Opfer des eigenen Erfolgs

Von Audrey SomnardLex Kleren Für Originaltext auf Französisch umschalten

„Hast du Einkaufstaschen mitgenommen?“ Das ist oft die Frage, die in letzter Minute gestellt wird, wenn wir einkaufen gehen. Es ist nun fast 15 Jahre her, dass wiederverwendbare Taschen ihren Einzug in Luxemburgs Supermärkte hielten. Das Bezahlen für die Einkaufstasche ist mittlerweile weit verbreitet. Aber gilt das auch für ihre Wiederverwendung? Das kann man anzweifeln.

Sie befinden sich am Ende der Supermarktkassen. Es gibt diejenigen, die ihre Öko-Beutel mitgebracht haben, und es gibt die Zerstreuten. Diejenigen, die immer eine gute Ausrede haben, warum sie ihre Taschen zu Hause oder im Auto gelassen haben. Also fragen sie an der Kasse nach einer oder zwei, schließlich macht sich das kaum auf der Rechnung bemerkbar. Bis in die 90er Jahre stellten sich die Verbraucher*innen keine Fragen, Supermärkte stellten kostenlos Einwegtüten zur Verfügung: Sobald die Einkäufe zu Hause ausgepackt wurden, stapelten sich die Tüten und wurden oft als Müllbeutel verwendet.
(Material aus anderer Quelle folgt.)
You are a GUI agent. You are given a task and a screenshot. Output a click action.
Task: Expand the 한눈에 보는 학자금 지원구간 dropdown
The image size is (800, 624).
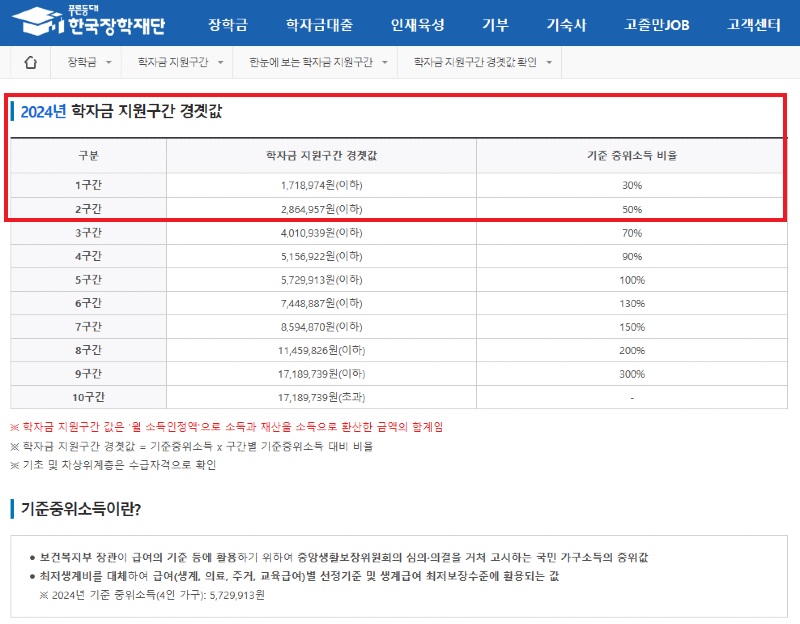pos(307,61)
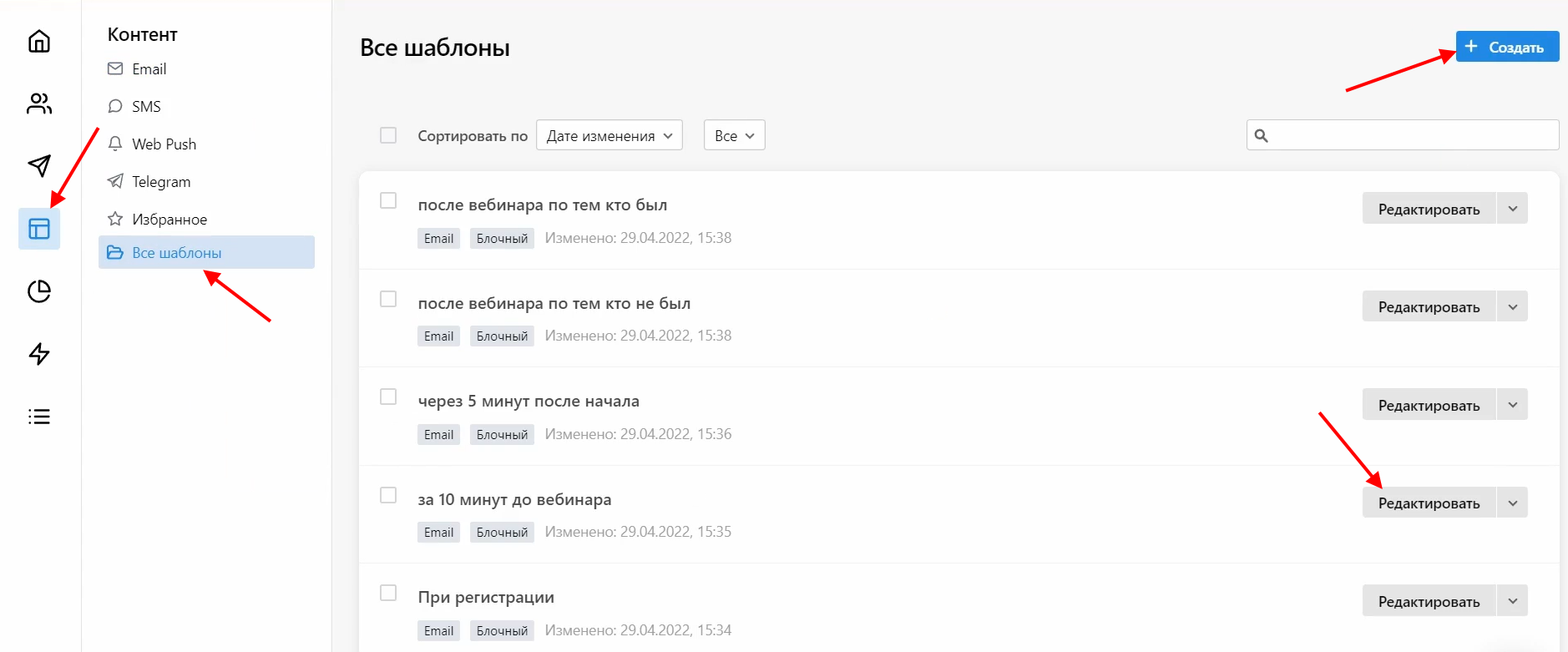Click the search magnifier icon
The width and height of the screenshot is (1568, 652).
(x=1262, y=135)
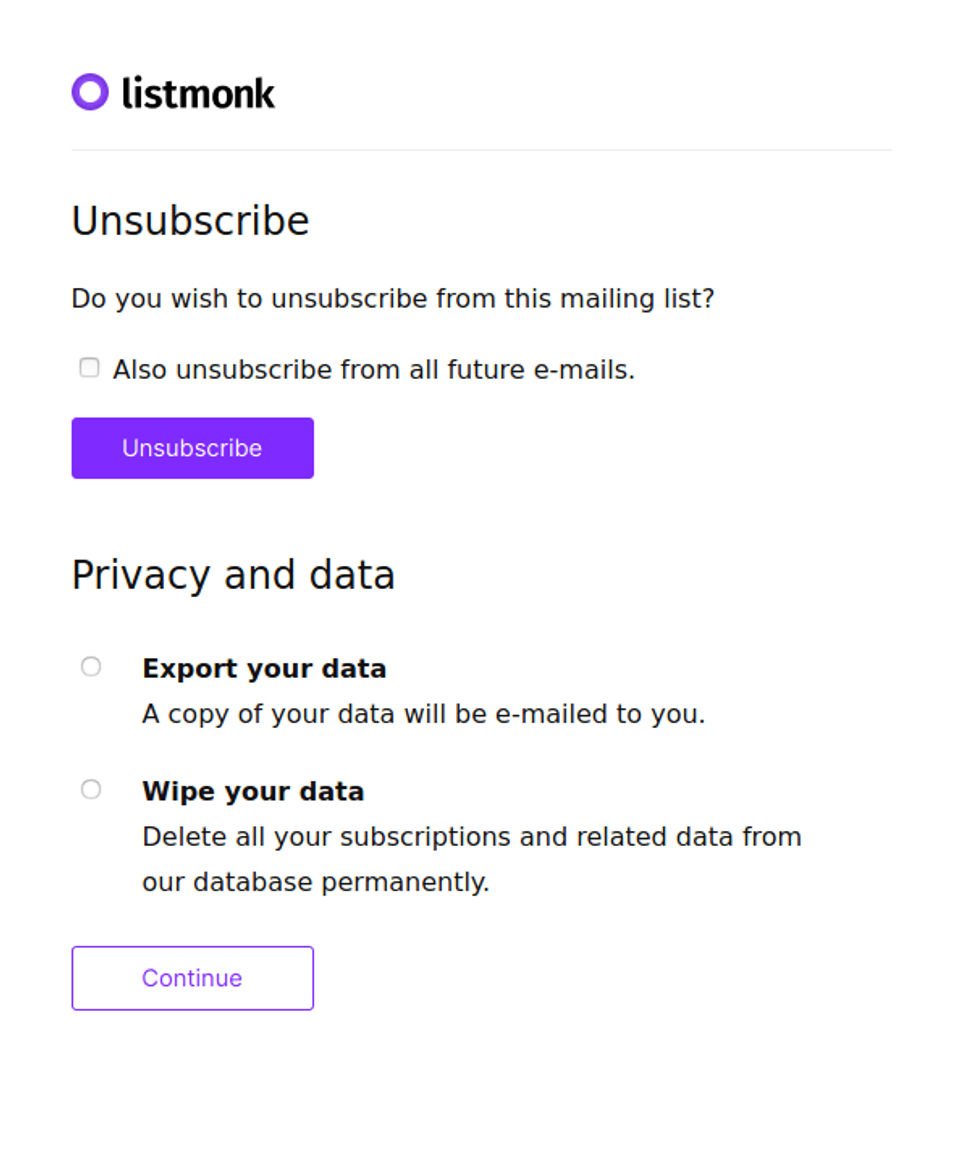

Inzwischen ist der Kampf gegen Einwegplastik eröffnet. Im Jahr 2002 war Bangladesch das erste Land der Welt, das Plastiktüten verbot. In Europa war es Dänemark, das 1994 den Kampf gegen Plastiktüten mit einer Steuer einleitete, die dazu beitrug, deren Gebrauch zu reduzieren. „Einwegtüten gehen kaputt und landen durch den Wind schnell in der Umwelt“, stellt Dr. Elorri Igos fest, Umweltforscherin am Luxembourg Institute of Science and Technology (LIST).